Reputation: 2780
I have a question about a regular function that is giving me grief. I have a list of items that is separated in tags. I am trying to extract everything between two particular tags (which occur multiple times). Here is a sample of the list I am parsing:
<ResumeResultItem_V3>
<ResumeTitle>Johnson</ResumeTitle>
<RecentEmployer>University of Phoenix</RecentEmployer>
<RecentJobTitle>Advisor</RecentJobTitle>
<RecentPay>40000</RecentPay>
</ResumeResultItem_V3>
<ResumeResultItem_V3>
<ResumeTitle>ResumeforJake</ResumeTitle>
<RecentEmployer>APEX</RecentEmployer>
<RecentJobTitle>Consultant</RecentJobTitle>
<RecentPay>66000</RecentPay>
</ResumeResultItem_V3>
I'm trying to get everything in between "ResumeResultItem_V3" as a blob of text, but I can't seem to get the expression right.
Here is the code I have so far:
$test = "(<ResumeResultItem_V3>)";
$test2 = "(<\/ResumeResultItem_V3>)";
preg_match_all("/" . $test . "(\w+)" . $test2 . "/", $xml, $matches);
foreach ($matches[0] as $match) {
echo $match;
echo "<br /><br />";
}
How can I fix this?
Upvotes: 1
Views: 196
Reputation:
If you can use the output as an array with 1 item for each of the "text blob" matches, try this:
<?php
$text =
"<ResumeResultItem_V3>
<ResumeTitle>Johnson</ResumeTitle>
<RecentEmployer>University of Phoenix</RecentEmployer>
<RecentJobTitle>Advisor</RecentJobTitle>
<RecentPay>40000</RecentPay>
</ResumeResultItem_V3>
<ResumeResultItem_V3>
<ResumeTitle>ResumeforJake</ResumeTitle>
<RecentEmployer>APEX</RecentEmployer>
<RecentJobTitle>Consultant</RecentJobTitle>
<RecentPay>66000</RecentPay>
</ResumeResultItem_V3>";
$matches = preg_split("/<\/ResumeResultItem_V3>/",preg_replace("/<ResumeResultItem_V3>/","",$text));
print_r($matches);
?>
Results in:
Array
(
[0] =>
<ResumeTitle>Johnson</ResumeTitle>
<RecentEmployer>University of Phoenix</RecentEmployer>
<RecentJobTitle>Advisor</RecentJobTitle>
<RecentPay>40000</RecentPay>
[1] =>
<ResumeTitle>ResumeforJake</ResumeTitle>
<RecentEmployer>APEX</RecentEmployer>
<RecentJobTitle>Consultant</RecentJobTitle>
<RecentPay>66000</RecentPay>
[2] =>
)
Upvotes: 1
Reputation: 9196
I'm making assuptions about your XML structure, but I really think you need an example using an XML parser, like SimpleXML.
$xml = new SimpleXMLElement( $file );
foreach( $xml->ResumeResultItem_V3 as $ResumeResultItem_V3 )
echo (string)$ResumeResultItem_V3;
Upvotes: 2
Reputation: 145482
You are probably better off with simplexml
for extracting the data here.
But to also answer the regex question. \w+
only matches word-characters.

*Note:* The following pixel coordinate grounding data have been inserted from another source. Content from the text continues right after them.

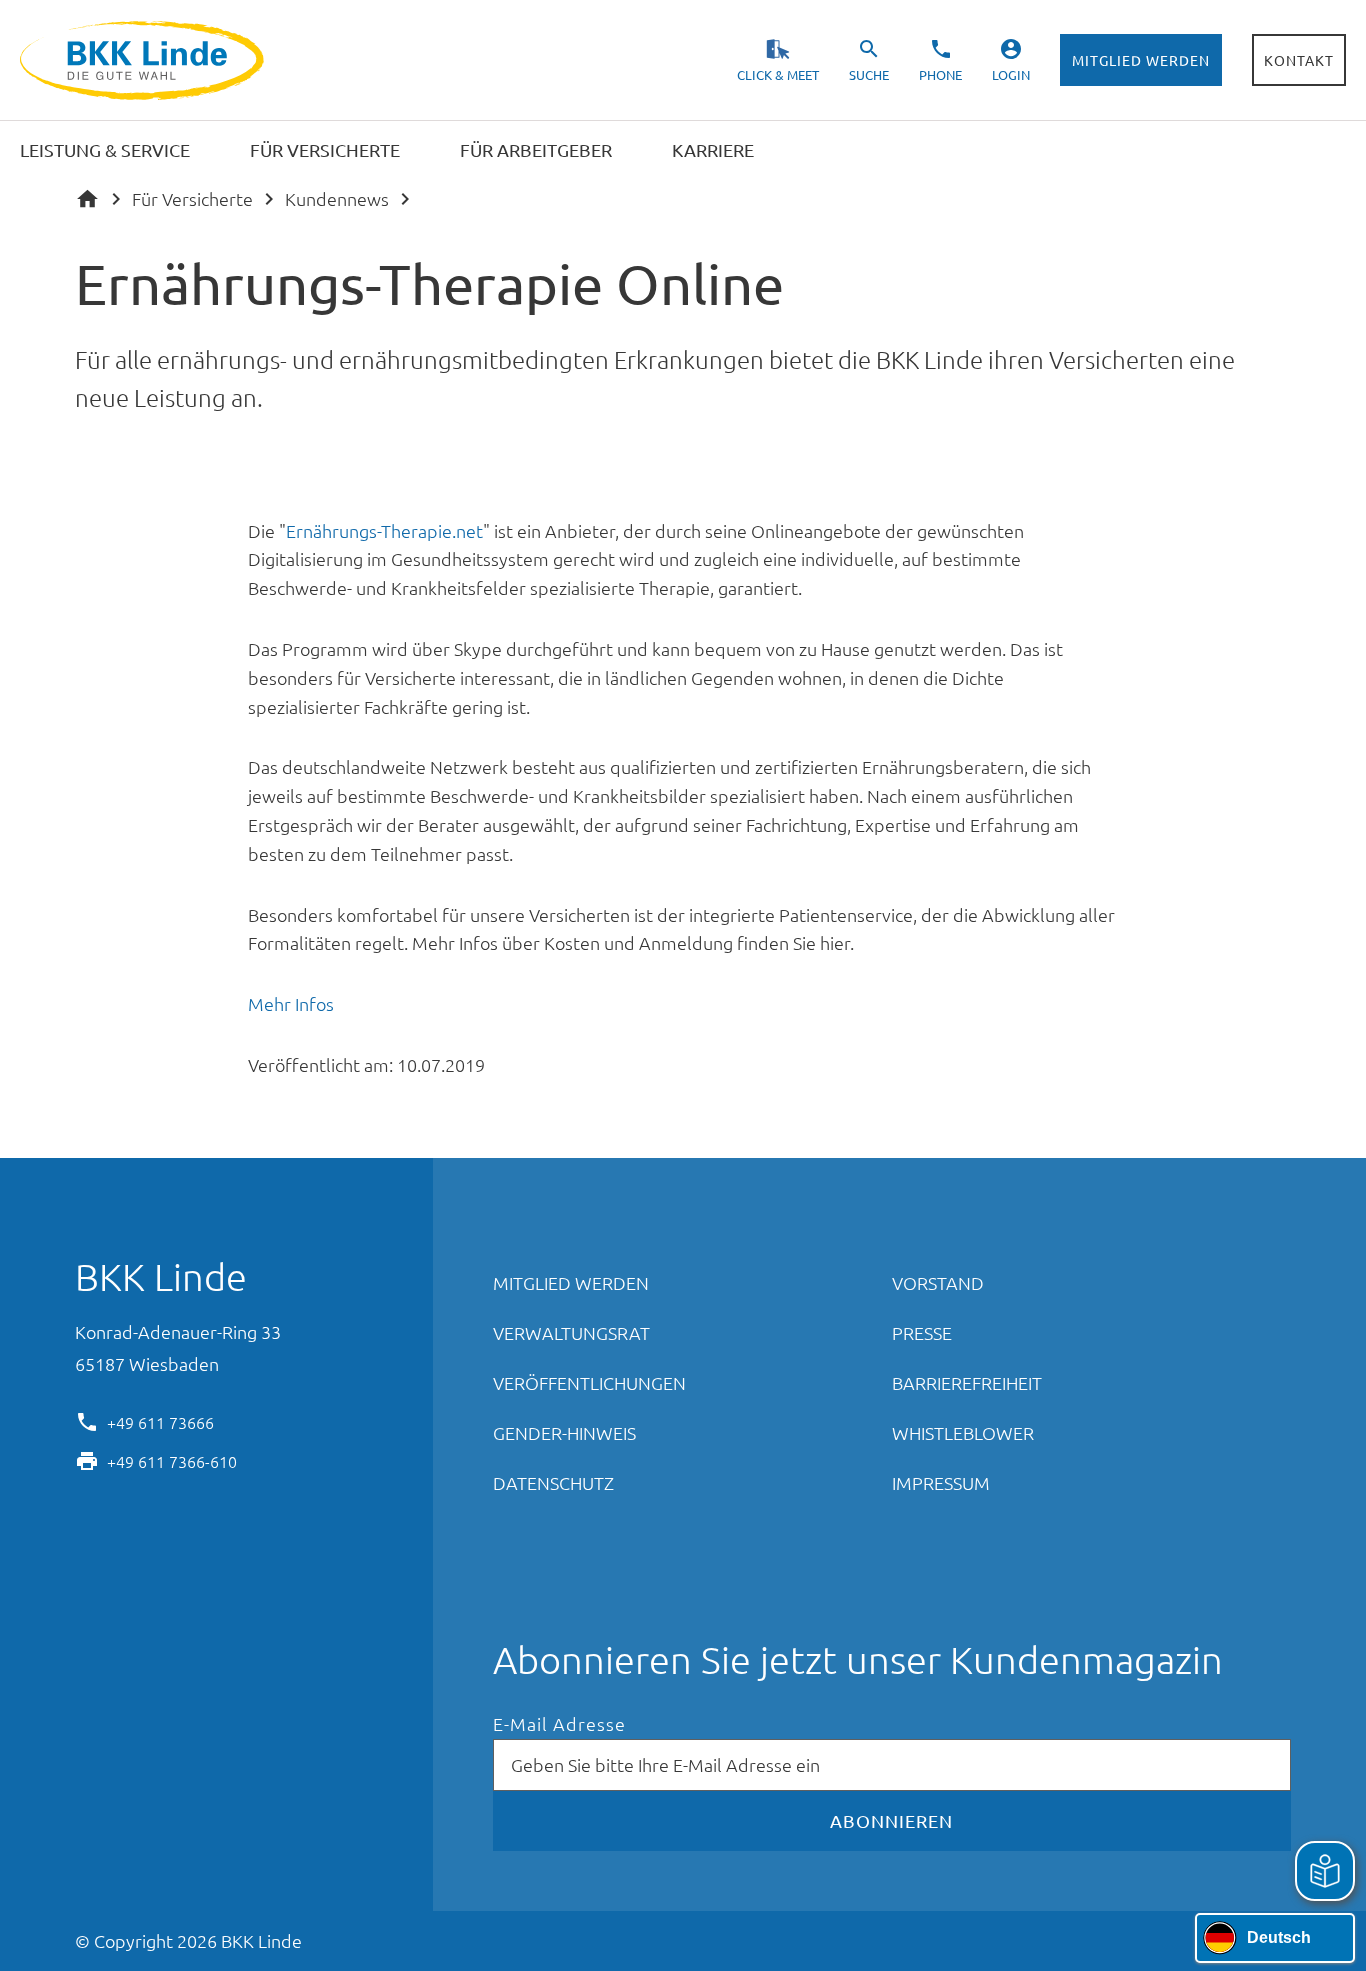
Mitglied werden (1141, 60)
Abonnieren (891, 1820)
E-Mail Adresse (559, 1724)
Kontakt (1299, 60)
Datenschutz (553, 1482)
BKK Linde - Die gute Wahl (144, 60)
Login (1011, 74)
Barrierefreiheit (967, 1382)
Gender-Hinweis (564, 1432)
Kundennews (337, 198)
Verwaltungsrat (571, 1332)
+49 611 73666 (160, 1421)
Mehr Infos (291, 1003)
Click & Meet (778, 74)
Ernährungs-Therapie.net (384, 530)
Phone (940, 74)
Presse (922, 1332)
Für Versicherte (192, 198)
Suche (869, 74)
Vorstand (938, 1282)
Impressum (941, 1482)
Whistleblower (963, 1432)
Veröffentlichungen (589, 1382)
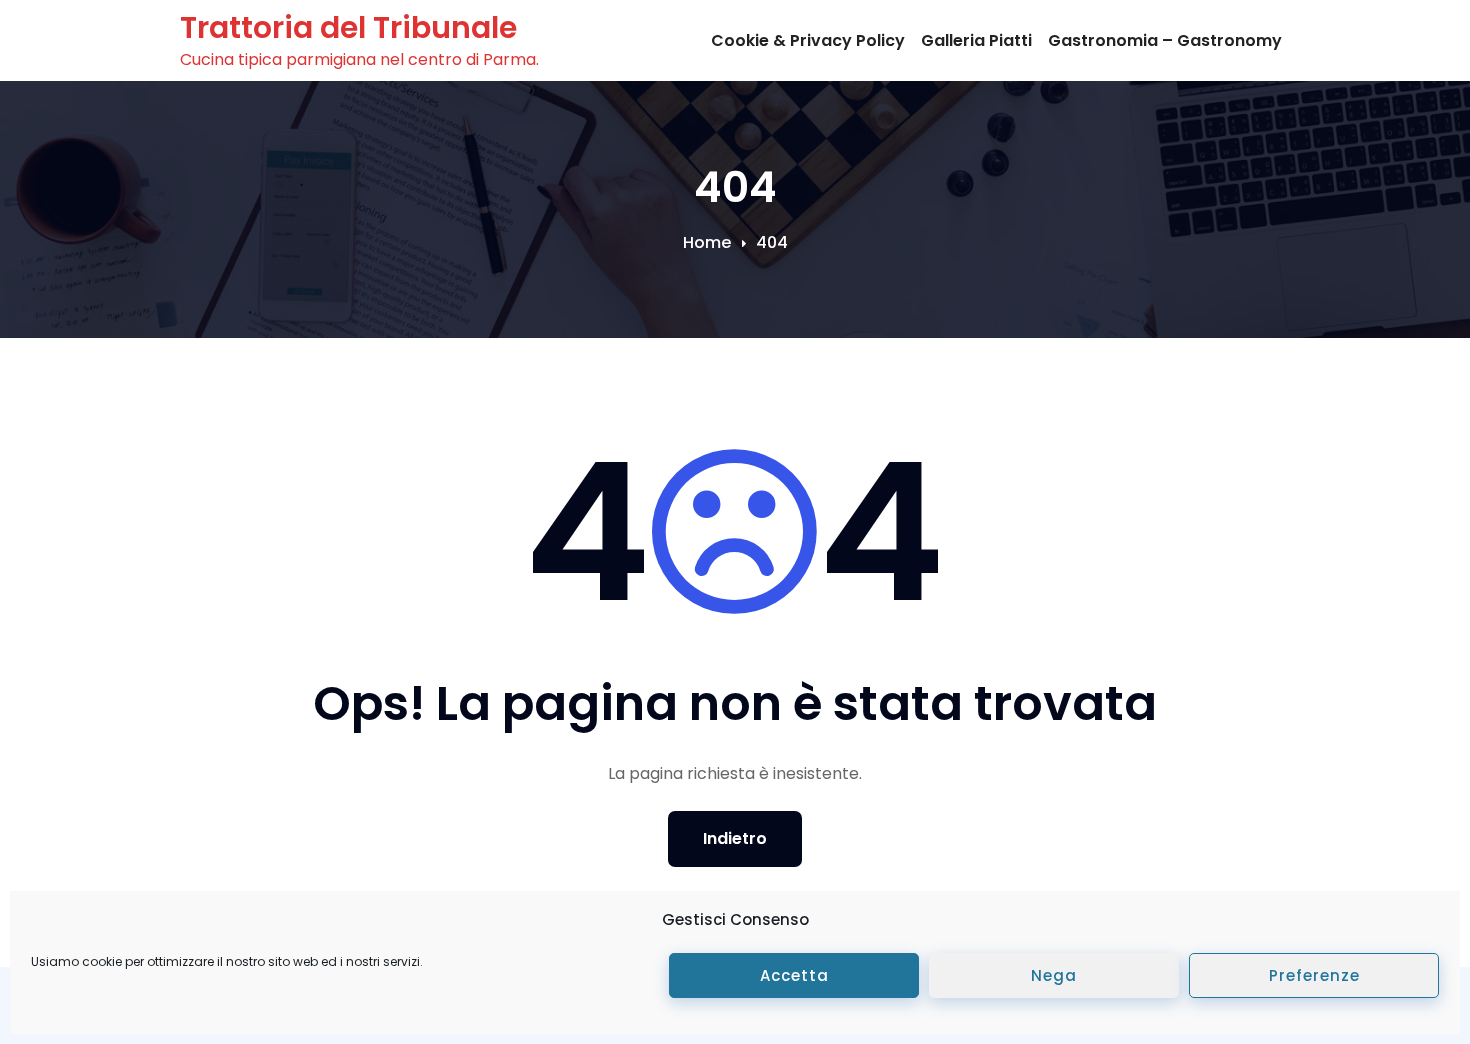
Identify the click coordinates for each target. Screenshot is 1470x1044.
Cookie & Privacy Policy (808, 40)
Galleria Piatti (976, 40)
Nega (1054, 975)
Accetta (794, 975)
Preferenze (1314, 975)
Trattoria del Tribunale (348, 27)
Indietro (735, 838)
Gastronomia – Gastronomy (1165, 40)
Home (707, 242)
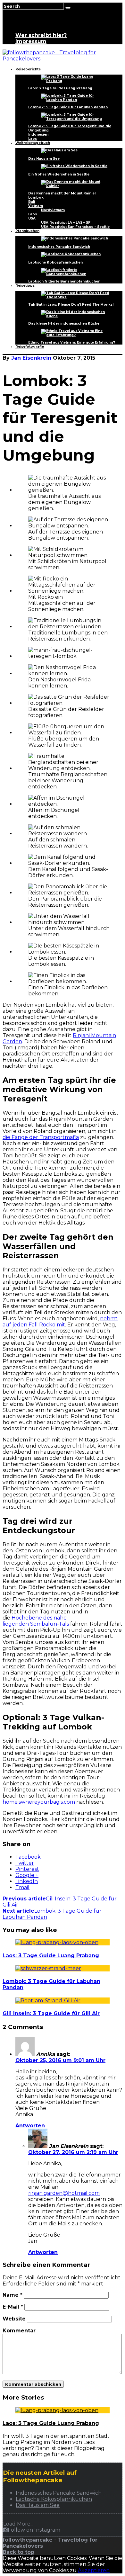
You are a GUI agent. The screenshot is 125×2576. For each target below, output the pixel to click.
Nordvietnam (53, 210)
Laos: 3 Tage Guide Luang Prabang (60, 88)
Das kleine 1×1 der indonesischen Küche (63, 323)
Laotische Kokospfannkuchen (55, 262)
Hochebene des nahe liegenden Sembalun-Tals (36, 1621)
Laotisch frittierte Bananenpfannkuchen (64, 281)
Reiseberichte (28, 69)
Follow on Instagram (34, 2530)
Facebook (28, 1857)
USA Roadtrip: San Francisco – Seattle (75, 227)
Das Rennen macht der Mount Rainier (62, 193)
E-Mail (13, 2307)
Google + (26, 1875)
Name (12, 2295)
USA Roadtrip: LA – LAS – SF (65, 222)
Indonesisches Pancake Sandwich (59, 247)
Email (22, 1887)
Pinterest (27, 1869)
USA (32, 218)
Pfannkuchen (27, 231)
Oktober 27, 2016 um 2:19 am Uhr (73, 2152)
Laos (32, 139)
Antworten (30, 2126)
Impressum (30, 41)
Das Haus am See (44, 159)
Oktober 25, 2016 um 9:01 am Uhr (60, 2060)
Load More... (18, 2524)
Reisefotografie (29, 347)
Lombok (36, 197)
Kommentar (19, 2331)
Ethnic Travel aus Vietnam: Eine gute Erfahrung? (71, 342)
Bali (31, 202)
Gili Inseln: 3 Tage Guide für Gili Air (51, 2013)
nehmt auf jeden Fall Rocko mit (60, 1321)
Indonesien (38, 134)
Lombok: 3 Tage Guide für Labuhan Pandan (68, 107)
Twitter (24, 1863)
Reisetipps (25, 285)
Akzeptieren (94, 2570)
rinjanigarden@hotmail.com (64, 2193)
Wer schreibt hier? (41, 35)
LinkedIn (26, 1881)
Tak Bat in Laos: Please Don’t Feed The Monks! (70, 304)
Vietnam (35, 206)
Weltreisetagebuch (32, 143)
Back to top (18, 2552)
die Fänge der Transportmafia (41, 1137)
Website (14, 2319)
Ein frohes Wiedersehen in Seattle (58, 174)
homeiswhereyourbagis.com (39, 1802)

But in this case you want it to match pretty much everything in between the delimeters, which .*?
can be used for.
preg_match_all("/$test(.*?)$test2/s", $xml, $matches);
Only works with the /s
modifier though.
Upvotes: 1
Reputation: 77034
Ignoring that you probably ought to use an XML parser, and that PHP has one you can use...
The issue is that \w+
matches word characters, not any character. A space and most punctuation aren't word characters, so your match fails. You need instead to match "any" character .
for as many as there are +
, but because you might be able to group excessively, you need a modifier to make it non-greedy, ?
. Your expression should work if you change \w+
to .+?
-- the any character match also requires an s
modifier, so:
preg_match_all('/' . $test . '(.+?)' . $test2 . '/s', $xml, $matches);
Upvotes: 1